Set tasks.
**a)** In the passage about the basketball hot hand, begin at the words "Gilovich used detailed" and stop after "sequences look like.". Write that stretch out again, substituting "streak shooter" for "hot hand".
**b)** Carry the passage about the basketball hot hand forward from its last sentence.

Text excerpt.
▬▬▬▬▬▬
Gilovich used detailed statistical analysis to demonstrate that the hot hand doesn’t exist – performance on a given shot is independent of performance on previous shots. The question is, why do so many basketball coaches, players and fans believe in it anyway? Gilovich’s cognitive explanation is that belief in the hot hand is due to our faulty intuitions about chance sequences; as a species, we’re bad at recognising what genuinely random sequences look like.
And yet when Gilovich sent his results to a bunch of basketball coaches, what happened next is extremely revealing. One responded: ‘Who is this guy? So he makes a study. I couldn’t care less.’ This seems like a perfect illustration of intellectual vices in operation.”
Actually, as a recent statistical study that impressed Gilovich shows, the basketball coaches seemed to be on to something. In 2014, Andrew Bocskocsky, John Ezekowitz, and Carolyn Stein presented a paper, The Hot Hand: A New Approach to an Old “Fallacy” that targetted an assumption in Gilovich and Tversky’s classic paper:
“Each player has an ensemble of shots that vary in difficulty (depending, for example, on the distance from the basket and on defensive pressure), and each shot is randomly selected from this ensemble”
Bocskocsky et al. reasoned that if basketball players did believe in the hot hand, there would be a skewing in the ensemble of shots – they would make the shots more difficult for the person with the so called hot hand. Thus, there would be a pattern – a pattern “caused” by belief in a pattern – among the players. Basketball coaches knew this, although of course they don’t speak in statistical terms – or at least they used not to, before data analysis became an essential part of the basketball toolkit. So they used “a novel dataset of over 83,000 shots from the 2012-2013 National Basketball Association (NBA) season, combined with optical tracking data of both the players and the ball.” And they did find a hot hand effect: “Our estimates of the Hot Hand effect range from 1.2 to 2.4 percentage points in increased likelihood of making a shot.”
▬▬▬▬▬▬
Listed records.

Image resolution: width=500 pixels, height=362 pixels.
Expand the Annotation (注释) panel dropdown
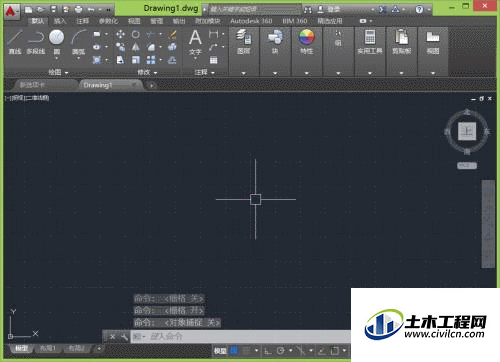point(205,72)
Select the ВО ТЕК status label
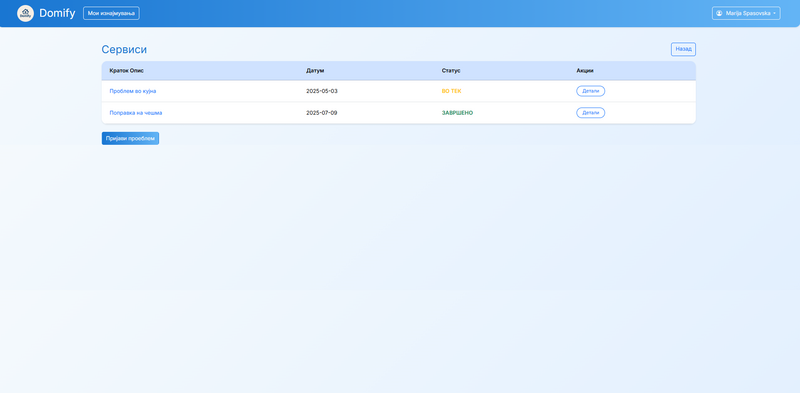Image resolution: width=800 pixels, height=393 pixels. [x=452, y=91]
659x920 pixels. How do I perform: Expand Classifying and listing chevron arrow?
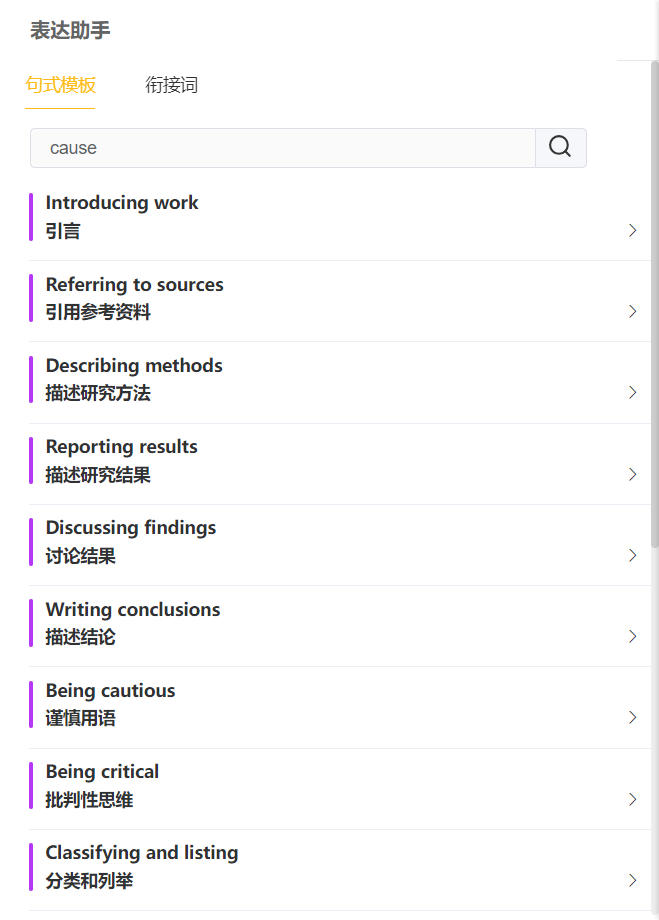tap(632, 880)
▬▬▬▬▬▬
Answer list.
**a)**
Gilovich used detailed statistical analysis to demonstrate that the streak shooter doesn’t exist – performance on a given shot is independent of performance on previous shots. The question is, why do so many basketball coaches, players and fans believe in it anyway? Gilovich’s cognitive explanation is that belief in the streak shooter is due to our faulty intuitions about chance sequences; as a species, we’re bad at recognising what genuinely random sequences look like.

**b)**
Now, why would B, et. al., have started this research? Perhaps because the people who played basketball, rather than studied it statistically, were sure that the statisticians were wrong. In other words, the amateurs were right to question “who is this guy?”
Cassam’s paper is part of a recent rightward turn in ethics towards “moral facts” and “character” – a turn that is executed by operating in that inverted ideological way, and viewing conspiracy not as a social construct, but as a culpable piece of rebellion against official narratives – even as those official narratives themselves encompass conspiracy theories.
Which brings us back to the government ‘s function in Cassam's first paragraph. The government 'blames'. This, too, elides a very important fact. The most important screwball conspiracy theory about 9/11 was not Oliver’s, but Dick Cheney’s, and it was that Saddam Hussein was behind 9/11 and that officers from Iraq had met with Mohammed Atta. Dick Cheney happened to be vice president.
In other words, the “government” in Cassam’s presentation - that deus ex machina - is as much a fiction as “Oliver” – since in reality the government has multiple aspects. The government, for instance, includes the House Committee on the Assassination of John F. Kennedy that concluded in 1976 that Oswald did not act alone – or, in other words, that there was a conspiracy.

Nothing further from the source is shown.